Evigrade

Glasgow-Blatchford Score (upper GI bleeding severity)

Severity stratification for upper GI bleeding to guide admission and timing of endoscopy.

About this calculator

Glasgow-Blatchford Score (GBS) assesses upper gastrointestinal bleeding (UGIB) severity before endoscopy. Developed by Blatchford et al. (Lancet, 2000) in 1748 patients. Aim: identify low-risk patients dischargeable without urgent endoscopy. Eight parameters: blood urea, hemoglobin, systolic BP, heart rate, melena, syncope, liver disease, heart failure. Maximum 23. Interpretation. 0 – very low risk, outpatient workup, endoscopy within 24-48 hours. 1-3 – low, admission for observation. 4-7 – moderate, endoscopy within 24 hours. >=8 – high, urgent endoscopy within 12 hours, may need transfusion, ICU. Clinical use.
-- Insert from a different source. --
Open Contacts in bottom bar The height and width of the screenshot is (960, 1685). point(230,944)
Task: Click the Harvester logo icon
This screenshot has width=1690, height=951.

ESGE 2021 and AGA 2021 recommend GBS as the primary prehospital and pre-endoscopic tool. Patients with GBS=0 (about 15-20% of UGIB) can be managed safely as outpatients – ESGE confirms this rule. GBS outperforms Rockall in discriminating low vs high risk. Limitations. Does not explicitly capture anticoagulants and antiplatelets – on warfarin or DOAC, risk is higher than GBS predicts. In older patients with chronic anemia hemoglobin may falsely raise the score. After endoscopy, mortality prognosis uses the Forrest classification for ulcer bleeding and Rockall.

Source

Blatchford O et al. A risk score to predict need for treatment for upper-gastrointestinal haemorrhage. Lancet. 2000;356(9238):1318-1321.